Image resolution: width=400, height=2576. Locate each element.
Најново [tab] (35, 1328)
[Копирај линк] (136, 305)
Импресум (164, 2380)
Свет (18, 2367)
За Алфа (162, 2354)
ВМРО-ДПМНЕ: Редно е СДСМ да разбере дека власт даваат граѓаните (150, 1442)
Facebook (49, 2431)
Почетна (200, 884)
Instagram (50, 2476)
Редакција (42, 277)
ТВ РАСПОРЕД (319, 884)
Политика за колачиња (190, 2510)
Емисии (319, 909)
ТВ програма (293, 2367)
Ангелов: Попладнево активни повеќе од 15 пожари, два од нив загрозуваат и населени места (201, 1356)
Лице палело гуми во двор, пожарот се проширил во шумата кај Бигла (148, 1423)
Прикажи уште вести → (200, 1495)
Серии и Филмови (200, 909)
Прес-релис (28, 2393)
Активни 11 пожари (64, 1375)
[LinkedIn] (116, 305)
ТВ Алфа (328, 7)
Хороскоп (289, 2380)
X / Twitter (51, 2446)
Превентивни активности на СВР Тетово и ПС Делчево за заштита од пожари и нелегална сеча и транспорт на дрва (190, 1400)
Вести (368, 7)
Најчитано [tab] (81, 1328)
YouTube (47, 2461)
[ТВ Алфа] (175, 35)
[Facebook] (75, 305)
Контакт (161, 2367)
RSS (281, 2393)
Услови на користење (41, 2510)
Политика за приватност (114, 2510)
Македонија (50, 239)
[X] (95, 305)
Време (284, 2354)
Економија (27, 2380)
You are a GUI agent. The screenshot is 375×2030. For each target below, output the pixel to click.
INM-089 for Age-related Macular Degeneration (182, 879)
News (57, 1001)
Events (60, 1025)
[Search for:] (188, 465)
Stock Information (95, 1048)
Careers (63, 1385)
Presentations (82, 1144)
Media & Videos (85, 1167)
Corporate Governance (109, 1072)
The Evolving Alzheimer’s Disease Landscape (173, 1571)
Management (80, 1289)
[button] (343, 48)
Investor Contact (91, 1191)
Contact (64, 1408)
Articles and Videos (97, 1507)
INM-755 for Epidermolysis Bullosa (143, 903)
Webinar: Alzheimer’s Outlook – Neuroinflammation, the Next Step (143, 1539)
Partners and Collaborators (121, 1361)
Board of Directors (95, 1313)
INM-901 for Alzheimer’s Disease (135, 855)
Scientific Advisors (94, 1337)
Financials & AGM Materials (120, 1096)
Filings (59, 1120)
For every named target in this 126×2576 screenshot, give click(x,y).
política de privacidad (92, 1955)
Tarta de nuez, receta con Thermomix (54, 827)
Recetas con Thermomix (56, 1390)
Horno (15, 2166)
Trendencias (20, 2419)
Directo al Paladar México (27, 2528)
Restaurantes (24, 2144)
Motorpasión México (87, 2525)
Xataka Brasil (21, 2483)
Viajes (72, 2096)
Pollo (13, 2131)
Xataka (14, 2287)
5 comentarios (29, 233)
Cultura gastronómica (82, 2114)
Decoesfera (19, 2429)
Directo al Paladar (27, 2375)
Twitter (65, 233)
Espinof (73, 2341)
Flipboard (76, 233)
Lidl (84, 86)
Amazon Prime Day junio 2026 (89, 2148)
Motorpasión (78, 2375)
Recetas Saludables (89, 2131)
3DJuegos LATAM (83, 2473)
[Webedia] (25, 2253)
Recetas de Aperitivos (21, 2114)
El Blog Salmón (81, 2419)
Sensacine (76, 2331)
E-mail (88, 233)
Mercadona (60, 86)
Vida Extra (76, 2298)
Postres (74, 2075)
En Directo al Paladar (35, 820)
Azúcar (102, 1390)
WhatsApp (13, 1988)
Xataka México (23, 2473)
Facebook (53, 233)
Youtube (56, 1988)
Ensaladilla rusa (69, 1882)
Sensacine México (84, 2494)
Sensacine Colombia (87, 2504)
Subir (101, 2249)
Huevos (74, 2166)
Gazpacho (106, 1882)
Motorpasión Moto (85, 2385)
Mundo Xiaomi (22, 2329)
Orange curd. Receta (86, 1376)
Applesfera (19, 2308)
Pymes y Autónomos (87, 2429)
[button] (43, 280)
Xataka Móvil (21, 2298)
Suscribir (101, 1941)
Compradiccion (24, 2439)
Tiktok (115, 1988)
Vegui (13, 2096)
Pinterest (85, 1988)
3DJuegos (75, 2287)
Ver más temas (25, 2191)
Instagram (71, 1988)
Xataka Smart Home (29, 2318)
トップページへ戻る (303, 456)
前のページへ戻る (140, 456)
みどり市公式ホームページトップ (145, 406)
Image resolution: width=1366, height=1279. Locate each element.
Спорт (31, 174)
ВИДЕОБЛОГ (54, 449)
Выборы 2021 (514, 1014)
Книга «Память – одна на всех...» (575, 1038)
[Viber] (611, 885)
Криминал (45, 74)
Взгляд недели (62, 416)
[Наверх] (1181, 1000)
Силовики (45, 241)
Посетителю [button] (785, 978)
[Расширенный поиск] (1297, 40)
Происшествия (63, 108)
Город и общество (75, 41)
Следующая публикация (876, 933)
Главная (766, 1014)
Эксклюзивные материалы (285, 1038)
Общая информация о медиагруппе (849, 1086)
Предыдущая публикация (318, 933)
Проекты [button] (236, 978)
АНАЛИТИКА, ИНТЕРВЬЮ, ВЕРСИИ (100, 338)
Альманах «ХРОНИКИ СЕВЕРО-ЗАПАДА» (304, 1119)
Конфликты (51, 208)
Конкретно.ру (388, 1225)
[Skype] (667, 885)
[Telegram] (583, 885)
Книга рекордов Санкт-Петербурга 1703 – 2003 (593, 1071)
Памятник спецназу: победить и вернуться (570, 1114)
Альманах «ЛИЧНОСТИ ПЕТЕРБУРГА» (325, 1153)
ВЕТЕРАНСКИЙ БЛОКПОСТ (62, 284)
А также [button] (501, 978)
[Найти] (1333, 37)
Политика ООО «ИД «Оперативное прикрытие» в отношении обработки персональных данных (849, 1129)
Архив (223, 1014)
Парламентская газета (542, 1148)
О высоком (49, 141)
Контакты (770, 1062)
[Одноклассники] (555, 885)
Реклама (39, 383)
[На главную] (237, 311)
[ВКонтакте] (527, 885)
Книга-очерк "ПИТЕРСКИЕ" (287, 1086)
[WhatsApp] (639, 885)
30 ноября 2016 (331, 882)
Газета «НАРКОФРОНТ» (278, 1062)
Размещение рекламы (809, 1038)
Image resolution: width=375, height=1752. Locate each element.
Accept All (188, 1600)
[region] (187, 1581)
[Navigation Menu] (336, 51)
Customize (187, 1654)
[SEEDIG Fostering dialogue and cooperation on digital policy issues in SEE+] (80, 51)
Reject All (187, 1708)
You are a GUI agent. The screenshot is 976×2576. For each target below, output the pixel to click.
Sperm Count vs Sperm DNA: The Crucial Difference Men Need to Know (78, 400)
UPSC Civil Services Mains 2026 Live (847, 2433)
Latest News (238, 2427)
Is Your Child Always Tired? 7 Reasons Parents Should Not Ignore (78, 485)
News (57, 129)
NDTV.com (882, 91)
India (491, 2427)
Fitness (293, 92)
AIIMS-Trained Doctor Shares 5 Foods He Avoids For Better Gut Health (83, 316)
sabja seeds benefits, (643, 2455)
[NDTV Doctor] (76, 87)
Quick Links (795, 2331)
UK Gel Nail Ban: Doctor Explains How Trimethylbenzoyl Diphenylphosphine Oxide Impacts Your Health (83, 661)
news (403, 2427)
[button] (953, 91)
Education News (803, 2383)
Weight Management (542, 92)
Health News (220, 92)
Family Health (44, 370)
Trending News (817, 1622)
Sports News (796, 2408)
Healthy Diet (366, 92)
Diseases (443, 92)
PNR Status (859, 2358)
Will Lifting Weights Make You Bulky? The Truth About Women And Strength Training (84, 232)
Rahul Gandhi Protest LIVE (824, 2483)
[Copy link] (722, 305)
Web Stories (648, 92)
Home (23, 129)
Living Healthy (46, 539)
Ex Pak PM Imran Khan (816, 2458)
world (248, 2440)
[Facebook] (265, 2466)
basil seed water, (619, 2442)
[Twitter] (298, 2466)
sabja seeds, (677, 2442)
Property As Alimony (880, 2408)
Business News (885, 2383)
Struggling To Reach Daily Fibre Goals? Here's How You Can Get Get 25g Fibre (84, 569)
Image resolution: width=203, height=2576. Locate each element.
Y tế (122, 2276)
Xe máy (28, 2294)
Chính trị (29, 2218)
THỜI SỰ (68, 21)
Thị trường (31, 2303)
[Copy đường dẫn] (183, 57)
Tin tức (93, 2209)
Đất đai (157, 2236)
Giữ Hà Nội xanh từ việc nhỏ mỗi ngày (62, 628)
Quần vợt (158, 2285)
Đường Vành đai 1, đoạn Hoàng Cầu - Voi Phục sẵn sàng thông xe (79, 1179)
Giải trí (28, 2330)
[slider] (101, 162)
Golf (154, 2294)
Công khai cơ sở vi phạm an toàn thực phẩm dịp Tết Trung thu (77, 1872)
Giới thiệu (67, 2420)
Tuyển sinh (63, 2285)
* * * * * * * * *
# Work request
Transcribe the records above from the line holding "Ангелов: Попладнево активни" down to the line holding "Економија (27, 2380)", inclusive, without adding anything.

# Written response
Ангелов: Попладнево активни повеќе од 15 пожари, два од нив загрозуваат и населени места (201, 1356)
Лице палело гуми во двор, пожарот се проширил во шумата кај Бигла (148, 1423)
Прикажи уште вести → (200, 1495)
Серии и Филмови (200, 909)
Прес-релис (28, 2393)
Активни 11 пожари (64, 1375)
[LinkedIn] (116, 305)
ТВ Алфа (328, 7)
Хороскоп (289, 2380)
X / Twitter (51, 2446)
Превентивни активности на СВР Тетово и ПС Делчево за заштита од пожари и нелегална сеча и транспорт на дрва (190, 1400)
Вести (368, 7)
Најчитано [tab] (81, 1328)
YouTube (47, 2461)
[ТВ Алфа] (175, 35)
[Facebook] (75, 305)
Контакт (161, 2367)
RSS (281, 2393)
Услови на користење (41, 2510)
Политика за приватност (114, 2510)
Македонија (50, 239)
[X] (95, 305)
Време (284, 2354)
Економија (27, 2380)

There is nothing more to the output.